(PROBLEM STATEMENT)
When you find the word "screenshot" in a line of the entries, please copy the whole line.

───

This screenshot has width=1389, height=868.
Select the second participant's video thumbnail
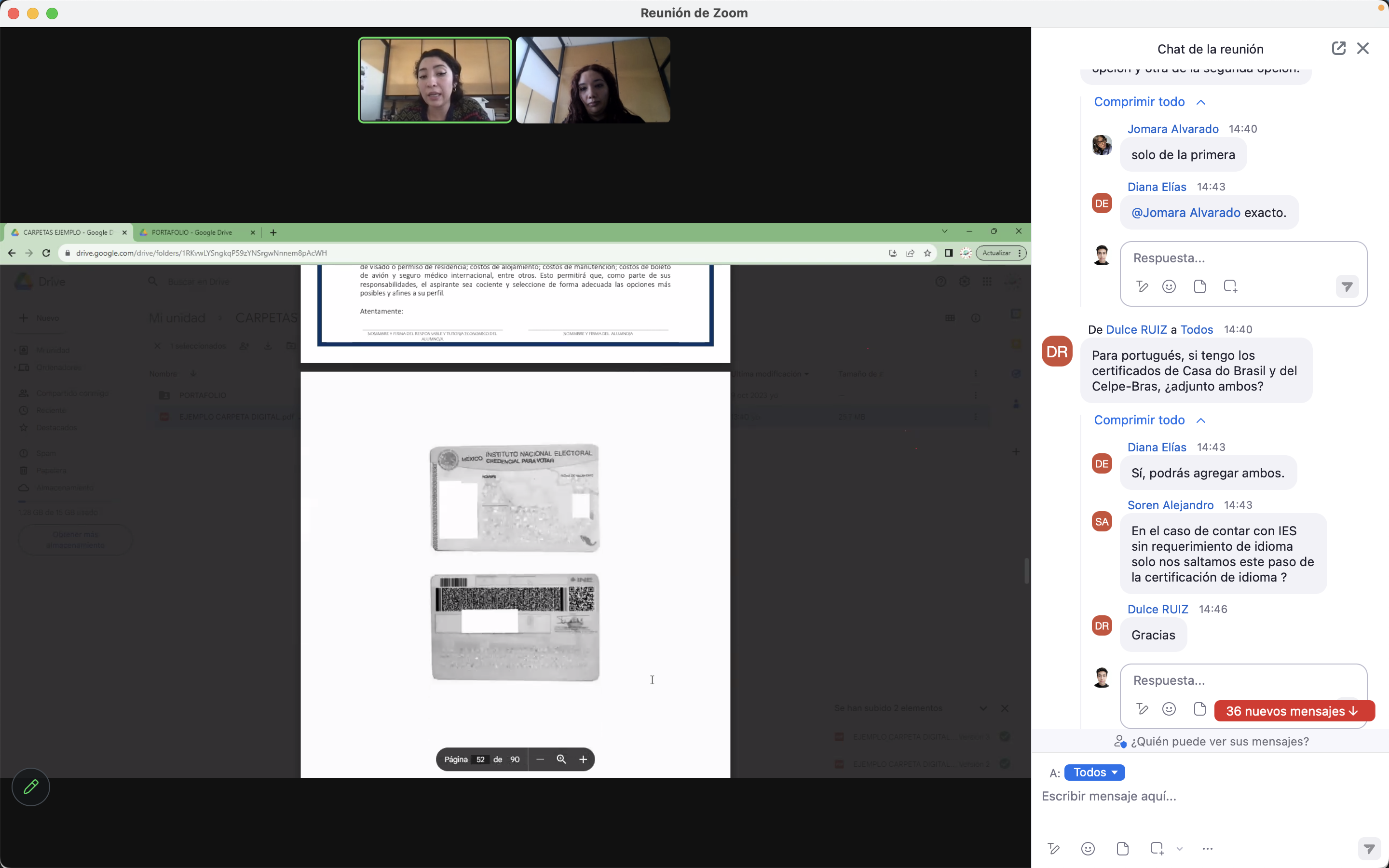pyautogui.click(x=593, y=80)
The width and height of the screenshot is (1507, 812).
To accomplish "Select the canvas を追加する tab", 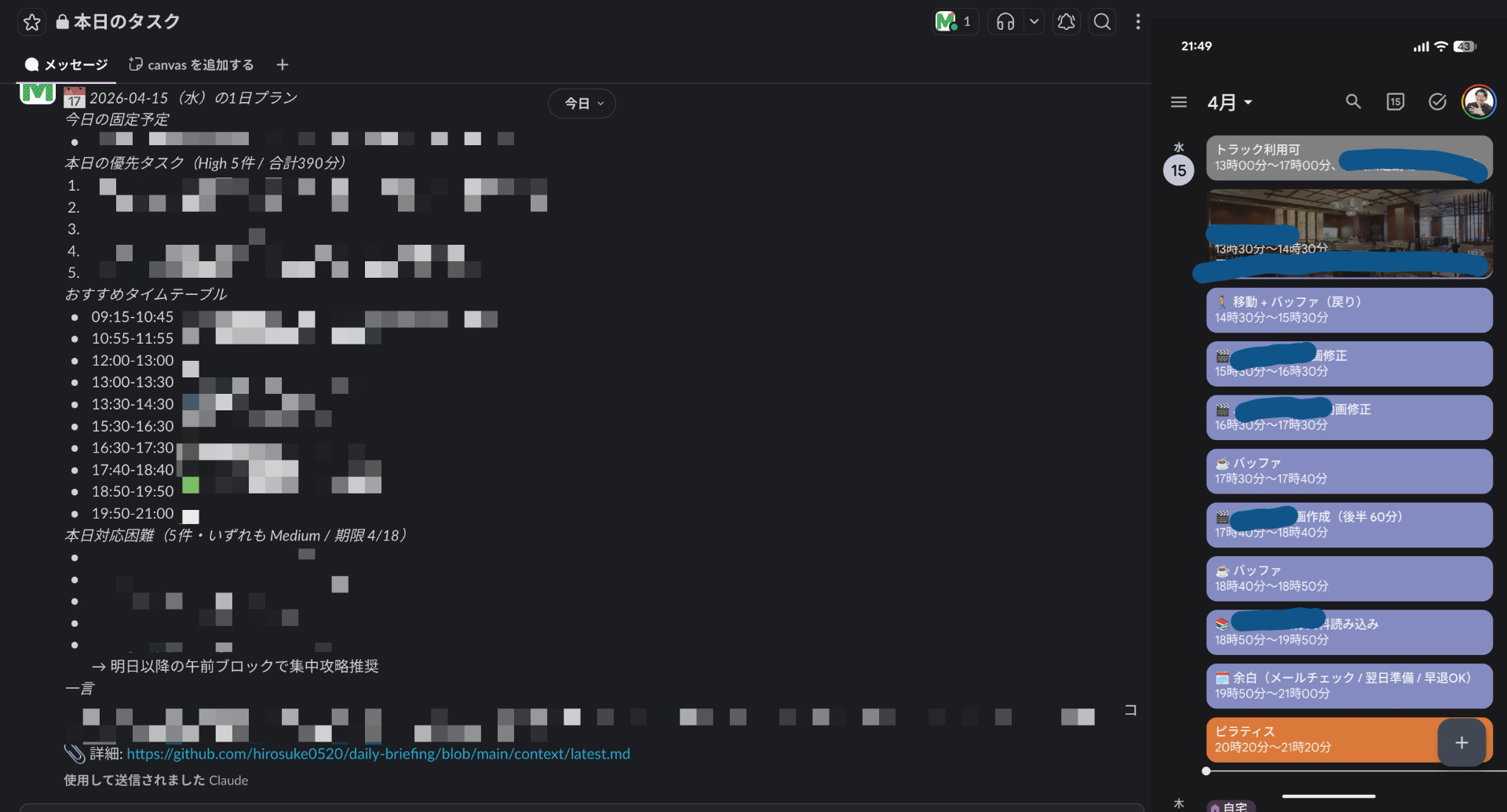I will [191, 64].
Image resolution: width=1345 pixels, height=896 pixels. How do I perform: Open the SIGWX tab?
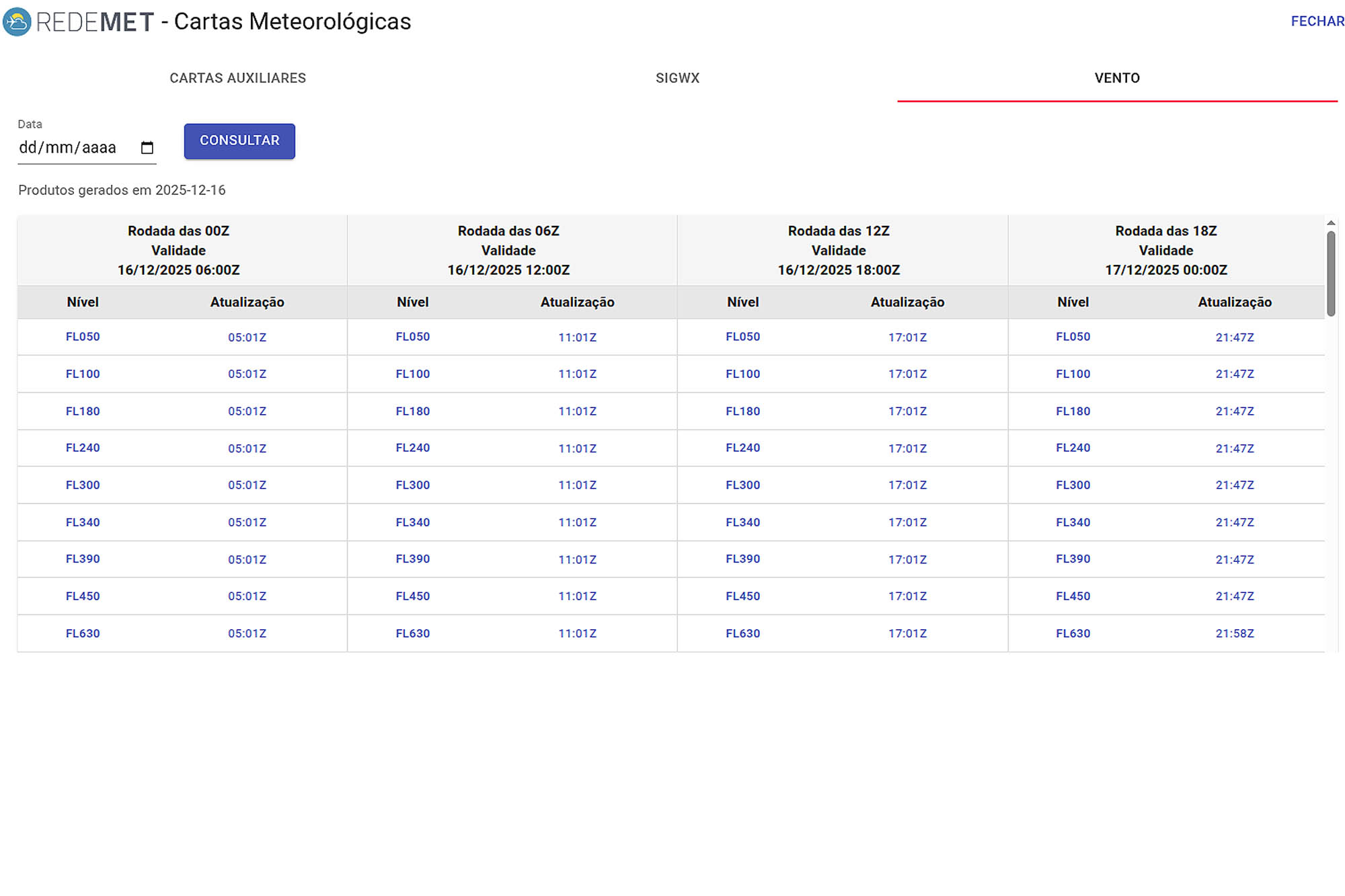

───

(RESULT OF THIS EXERCISE)
This screenshot has width=1389, height=868.
The width and height of the screenshot is (1507, 812).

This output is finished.